How to Break Up with Someone Who Doesn't Have a Place to Stay
How to Break Up with Someone Who Doesn't Have a Place to Stay
There’s no doubt about it: breakups are tough. They can be even more tough when your soon-to-be-ex doesn’t have any friends or family they can go stay with. If you’re thinking about breaking up with someone who doesn’t have anywhere to go, there are things you can do to make the breakup period just a little bit easier.

Here are 11 tips to help you break up with someone who has nowhere to go (without feeling guilty about it).
Steps

End the relationship as soon as possible.

Don’t drag it out for the sake of your partner. It’s not a good idea to put it off in the hopes that your partner gets the hint. As soon as you know you want to break up, sit your partner down and let it all out. Making the decision to break up might leave you feeling guilty, but it’s better for both of you to break up if you aren’t happy in the relationship.

Break up in person.

It’s the polite thing to do. Avoid telling them over text or a phone call, and try to sit down in a private place to talk things out. Emotions are going to run high, and you don’t want to talk about a heavy topic like this around other people. Your home is probably the best spot to do this.

Explain why you’re breaking up.

Give your partner a reasonable explanation for the breakup. Remember, there are tons of good reasons for breaking up, including the fact that you just aren’t in love with your partner anymore. Try to explain things calmly and clearly, and answer any questions that your partner might have. For instance, you might say, “I just don’t think I’m happy in this relationship anymore, and it’s not fair to you to stay in something I’m not committed to.”

Be kind as you break the news.

Breakups are tough for everyone. As you two talk, try not to get angry or yell at your ex-partner. You can comfort them if they get upset, but keep yourself slightly removed from the situation so you don’t get coerced into getting back together. Talk about how grateful you are for the time you’ve had together, and emphasize that there’s nothing they can do to get you two back together. If they truly have nowhere to go, they might use that as a ploy to make you feel sorry for them. Remember that they’re an adult and they don’t need to rely on you to survive. Your partner might ask if there’s any way you two can stay together. If you’re dead set on breaking up, just tell them that you’ve made up your mind.

Give a deadline for moving out.

You can give them as much or as little time as you see fit. In general, it’s probably nice to give them 2 weeks to 1 month to move out. Let them know that you won’t kick them out right away so they have time to find somewhere else to go. Any timeline longer than a month is probably too long. Try to keep it less than 4 weeks if possible. Try to think about how much stuff they have to pack up when considering a timeline.

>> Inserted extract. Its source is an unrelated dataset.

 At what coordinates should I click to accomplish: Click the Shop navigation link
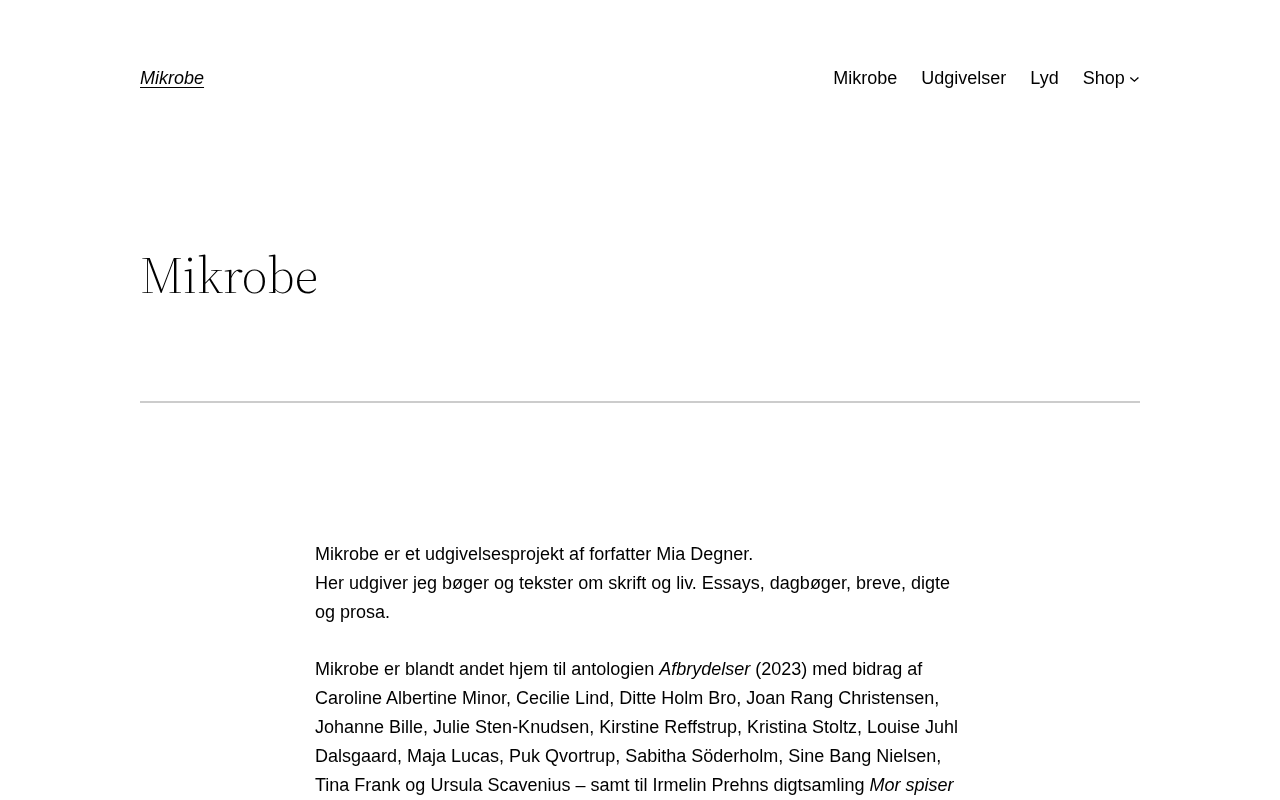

Recommend a few options for them.

If you have any ideas on where they could go, let them know. They don’t have to take your advice, but it might give them a starting point as they look around. Cheap apartments, family members in another state, and even shelters are all options for your ex-partner. You might also suggest that they stay with a friend for a little while until they figure out a permanent option.

Set boundaries for yourself.

Only help your ex-partner as much as you’d like to. Keep in mind that you don’t owe your ex anything, even if they try to guilt you into it. You can help them look for new places or apply for jobs if you’d like to, but you don’t have to. If your ex tries to get you to do something that you don’t want to, say, “I’ve helped you out as much as I can, but you’re going to have to figure out the rest on your own.”

Talk about logistics.

You may have to chat about money or bills a few more times. If you need to talk with your ex about stuff like that, try not to let your emotions take over. Keep things strictly business-like, and try not to let your ex bring emotions into it either. If you’ve been living together for a while, you might need to take your ex off the lease, switch utilities from their name into yours, or separate your bank accounts.

Divvy up your possessions.

Talk about what your ex is going to take with them when they leave. If they don’t have a place lined up, they might not be able to take anything large, like furniture. If they do manage to land a place, talk about what they can take with them and what’s yours to keep. Keep in mind that you might also have to talk about your pets if you have them. It’s up to you two to decide who gets to keep which pet or if you’re going to share custody of them. Try to avoid bickering over the small stuff. It will only prolong the amount of time your ex is in the home.

Live together as roommates for a little bit.

It might feel awkward, but it won’t last forever. As your ex-partner gathers their things and figures out somewhere else to live, you’ll still be living together. Figure out where you’re going to sleep (someone can take the couch or the spare room) and how chores are going to get done as roommates instead of partners. You can also talk about which days of the week your ex can have friends over or which days of the week you’ll be out of the house.

Tell your ex to move out on time.

Don’t let your ex push you into giving more time. As the date approaches, remind them that they need to be out on this specific day. Remember that they’re an adult, and if they haven’t figured out somewhere else to go in that time period, it’s not your problem. On the day that your ex is set to move out, you might want to make yourself scarce. Head out for the day to give your ex time to pack their things and leave without a ton of awkwardness.